# Exercise objective
Output each record exactly, with nothing omitted.
··········
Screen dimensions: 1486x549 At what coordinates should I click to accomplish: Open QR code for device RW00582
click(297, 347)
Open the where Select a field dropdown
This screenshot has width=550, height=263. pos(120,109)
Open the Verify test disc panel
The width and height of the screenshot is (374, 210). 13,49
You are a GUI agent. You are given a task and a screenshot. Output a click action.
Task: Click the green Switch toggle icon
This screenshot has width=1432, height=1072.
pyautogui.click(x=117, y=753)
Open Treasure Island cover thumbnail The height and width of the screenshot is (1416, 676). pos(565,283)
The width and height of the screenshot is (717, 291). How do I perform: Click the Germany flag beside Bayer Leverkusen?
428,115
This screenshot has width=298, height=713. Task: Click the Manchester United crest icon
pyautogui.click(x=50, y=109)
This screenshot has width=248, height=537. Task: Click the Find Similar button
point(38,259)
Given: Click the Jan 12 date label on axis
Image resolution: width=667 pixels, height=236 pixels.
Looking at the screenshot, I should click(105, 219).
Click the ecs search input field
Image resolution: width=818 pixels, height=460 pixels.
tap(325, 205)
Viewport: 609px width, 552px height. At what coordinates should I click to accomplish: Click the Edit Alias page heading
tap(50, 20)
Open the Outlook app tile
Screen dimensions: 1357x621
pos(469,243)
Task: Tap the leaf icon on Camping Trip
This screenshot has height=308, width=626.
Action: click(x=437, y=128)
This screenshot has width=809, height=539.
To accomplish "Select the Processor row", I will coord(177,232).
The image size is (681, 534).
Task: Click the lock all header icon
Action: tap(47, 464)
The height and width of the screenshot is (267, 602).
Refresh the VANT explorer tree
··········
# Response to this task
Screen dimensions: 1486x549 At what coordinates should I click to accomplish: Open QR code for device RW00582
click(297, 347)
Open the where Select a field dropdown
This screenshot has width=550, height=263. pos(120,109)
Open the Verify test disc panel
The width and height of the screenshot is (374, 210). 13,49
You are a GUI agent. You are given a task and a screenshot. Output a click action.
Task: Click the green Switch toggle icon
This screenshot has width=1432, height=1072.
pyautogui.click(x=117, y=753)
Open Treasure Island cover thumbnail The height and width of the screenshot is (1416, 676). pos(565,283)
The width and height of the screenshot is (717, 291). How do I perform: Click the Germany flag beside Bayer Leverkusen?
428,115
This screenshot has width=298, height=713. Task: Click the Manchester United crest icon
pyautogui.click(x=50, y=109)
This screenshot has width=248, height=537. Task: Click the Find Similar button
point(38,259)
Given: Click the Jan 12 date label on axis
Image resolution: width=667 pixels, height=236 pixels.
Looking at the screenshot, I should click(105, 219).
Click the ecs search input field
Image resolution: width=818 pixels, height=460 pixels.
tap(325, 205)
Viewport: 609px width, 552px height. At what coordinates should I click to accomplish: Click the Edit Alias page heading
tap(50, 20)
Open the Outlook app tile
Screen dimensions: 1357x621
pos(469,243)
Task: Tap the leaf icon on Camping Trip
This screenshot has height=308, width=626.
Action: click(x=437, y=128)
This screenshot has width=809, height=539.
To accomplish "Select the Processor row", I will coord(177,232).
The image size is (681, 534).
Task: Click the lock all header icon
Action: tap(47, 464)
The height and width of the screenshot is (267, 602).
Refresh the VANT explorer tree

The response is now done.